The Ring

Newest Rhodes scholar ‘lives her social justice politics’

Tue, 2012-12-04 02:42

Paterson. Photo: UVic Photo Services
Paterson. Photo: UVic Photo Services

The Rhodes, marking its 110th anniversary in 2013, is the world’s oldest international graduate scholarship. In the university’s own 50th anniversary year, UVic is celebrating its newest Rhodes Scholar: Tara Paterson (women’s studies, political science), who will head to the University of Oxford in October as the 2013 Rhodes Scholar for BC.

Paterson received news of the award on the ferry on Nov. 24. The scholarship will cover all travel, living and study expenses while she is attending the British university.

She graduates in June 2013 from UVic’s Faculty of Humanities (honours, women’s studies) and Faculty of Social Sciences (major in political science), and plans to pursue an MPhil in comparative social policy at Oxford, specifically in maternal health and truth and reconciliation commissions. She also intends to continue her unwavering commitment to advocacy and activism.

Paterson briefly visited London in 2008, but otherwise has not spent any time in England. “I have a lot of concerns and nerves,” she acknowledges. “Oxford as an institution has a very hierarchical and imperial history. I’m concerned about my role in that and what my role is going to be. I want to be subversive and challenge some of that history."

“I’m also excited for the opportunity to learn and organize with students from all over the world.”

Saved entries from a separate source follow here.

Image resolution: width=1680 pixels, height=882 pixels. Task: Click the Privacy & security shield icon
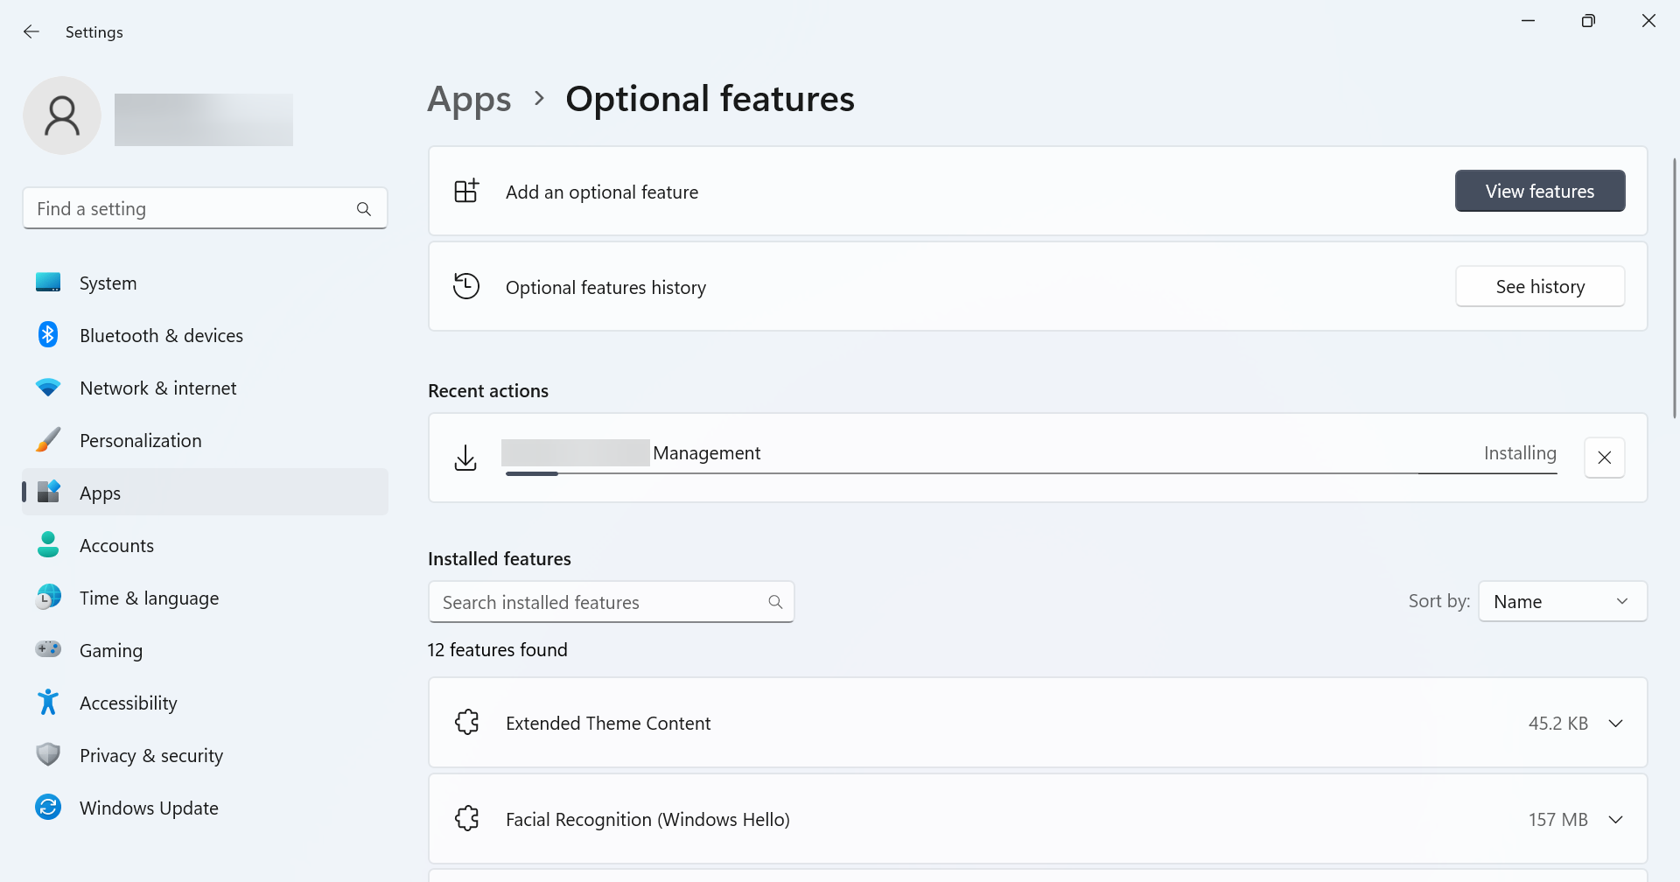[x=48, y=754]
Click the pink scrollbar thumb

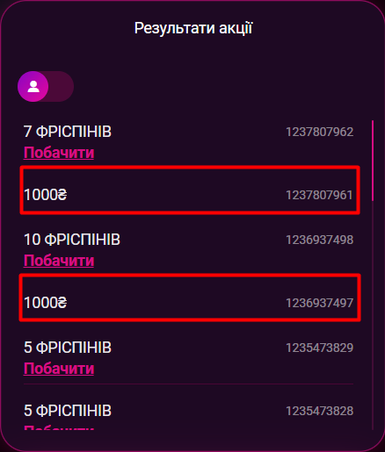tap(373, 161)
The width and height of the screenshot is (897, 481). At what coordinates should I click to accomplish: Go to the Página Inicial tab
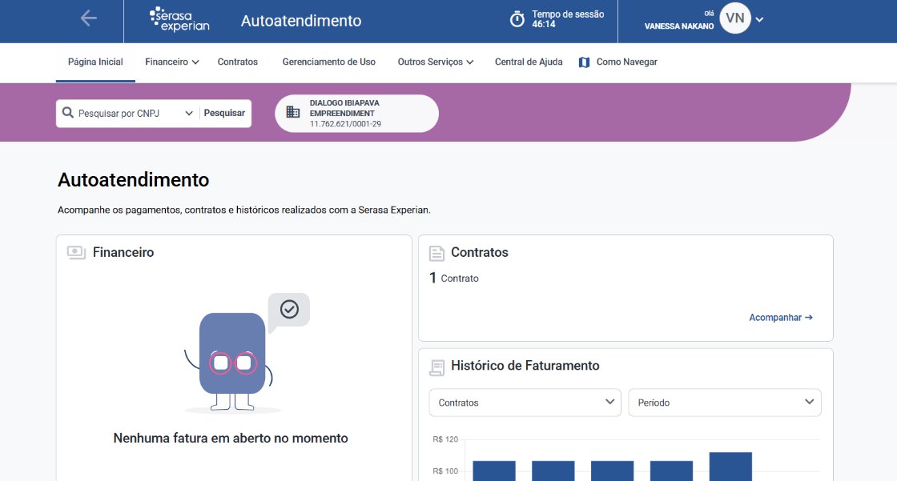(x=95, y=62)
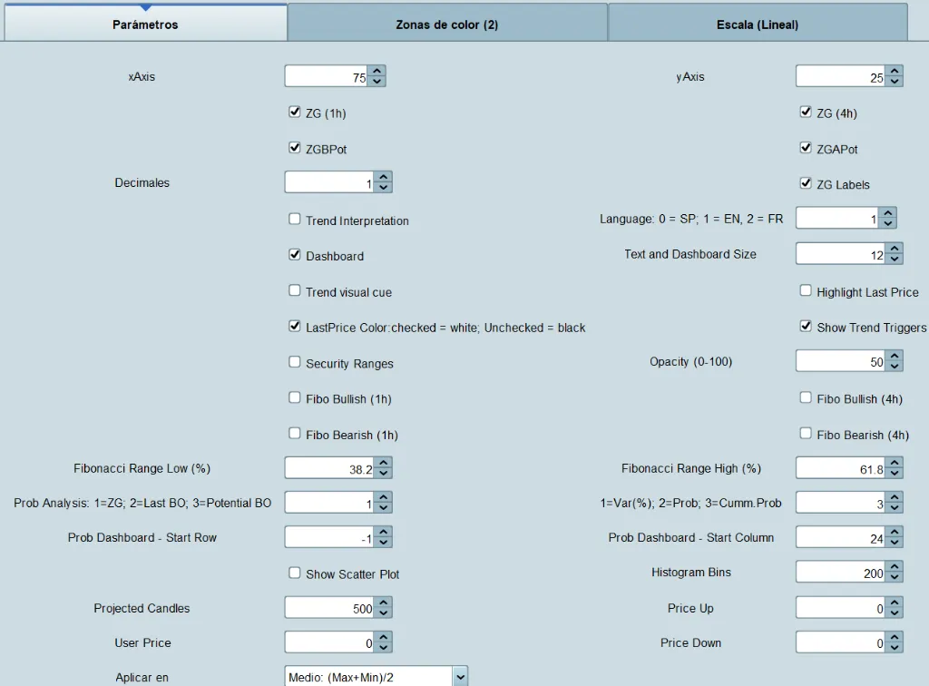Enable Trend Interpretation

coord(294,219)
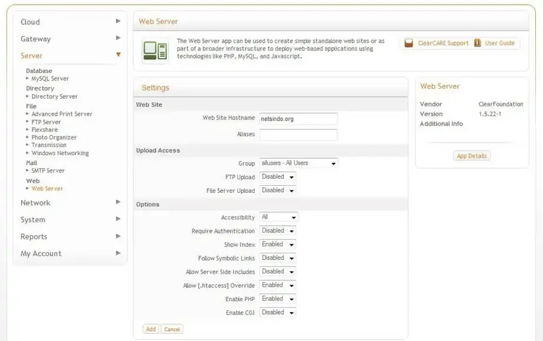The width and height of the screenshot is (543, 341).
Task: Click the Cancel button
Action: (x=172, y=329)
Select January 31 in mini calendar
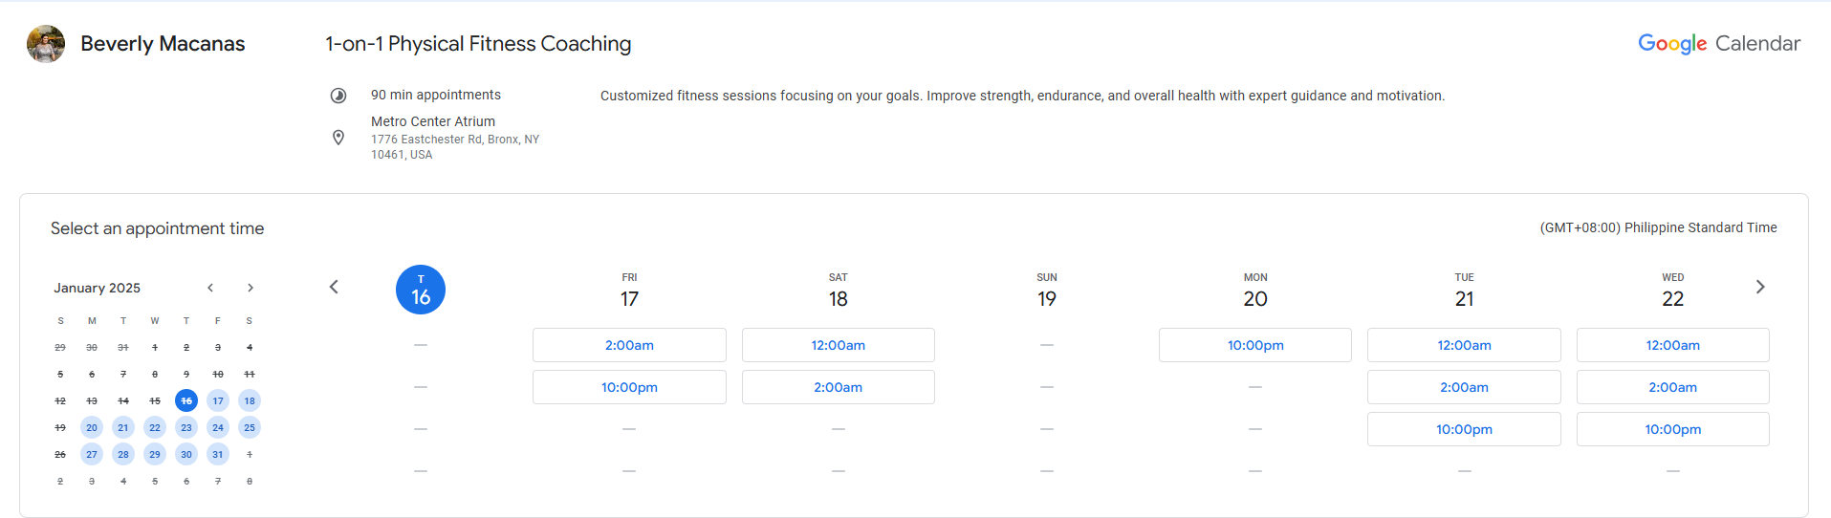This screenshot has width=1831, height=518. [218, 454]
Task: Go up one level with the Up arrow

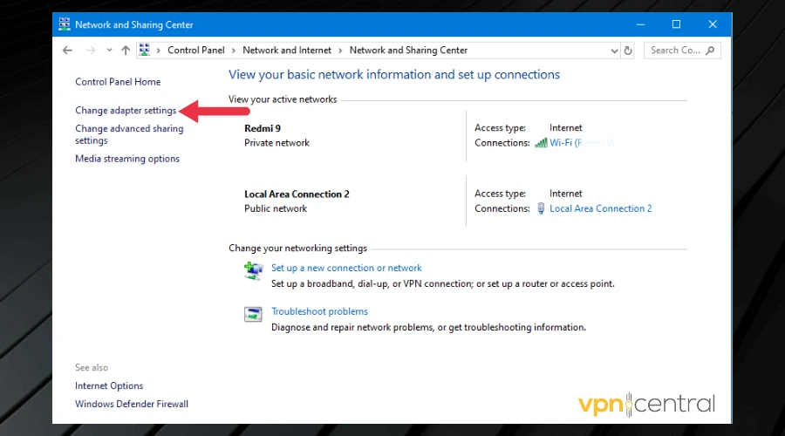Action: (126, 51)
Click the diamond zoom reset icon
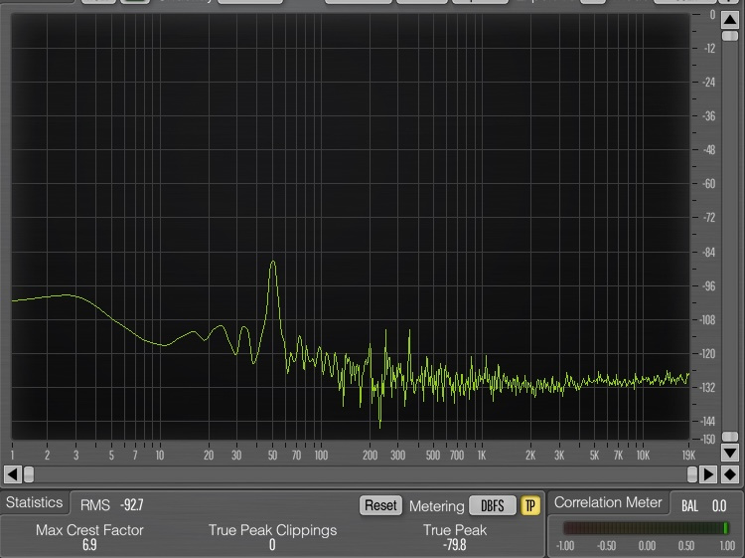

Women’s Studies Chair Dr. Annalee Lepp, co-supervisor of Paterson’s honours thesis (along with Dr. Sikata Banerjee, associate dean of UVic’s Faculty of Humanities and professor in women’s studies and political science), says, “Besides being a sophisticated and astute thinker, what really stands out about Tara are the countless ways that she really lives her social justice politics and puts theory into practice—from mentoring students in our department and across campus, to contributing her outstanding leadership and coalition-building skills to various organizations and initiatives at UVic and in broader communities.”

"Tara is an intellectually curious, analytically brilliant, compassionate, socially engaged and formidably hard-working young woman," says Dr. Matt James (political science), who also taught Paterson. "She wrote about the political struggles of sexual minorities in Canadian Indigenous communities. These are remarkably tricky issues, both conceptually and ethically, and Tara wrote an analytically rich, subtle, and wise essay that has significantly changed the way I think about the subject."

"What is remarkable about Tara," he adds, "is that she has made such an important research contribution and earned such absolutely stellar grades while making such wonderful contributions to student life at the university and to the community outside."

Her involvement has included the UVic Sustainability Project, the Anti-Violence Project and UVic Pride Collective as well as Abortion Rights Coalition of Canada and AIDS Vancouver Island. In addition to other milestones and multiple academic excellence awards, Paterson founded Students for Reproductive Justice in her second year at UVic; was the University of Victoria Students Society chairperson (2011 to 2012); and student representative on the UVic Board of Governors (2011 to 2012).

Lepp says, “In short, Tara is most deserving of this major accomplishment.”

"I am extremely humbled, and grateful for the opportunity," Paterson adds. “And I couldn’t have done this without the women’s studies department and the help of my parents.”  She names in particular Drs. Lepp, Banerjee, Laura Parisi (also political science), Heather Tapley and professor emerita Christine St. Peter.

Paterson grew up in Winnipeg. Her father is an actor and director and her mother is a student advisor at University of Manitoba. She has an older brother.

Up to 11 Rhodes Scholarships are awarded in Canada each year. Scholars cultivated at UVic over the university’s 50 years included a recent “winning streak” of five in four years: Jorga Zabojova and JanaLee Cherneski (2004); Emily Poupart (2003); David Claus (2002); and Kate Ballem (2001).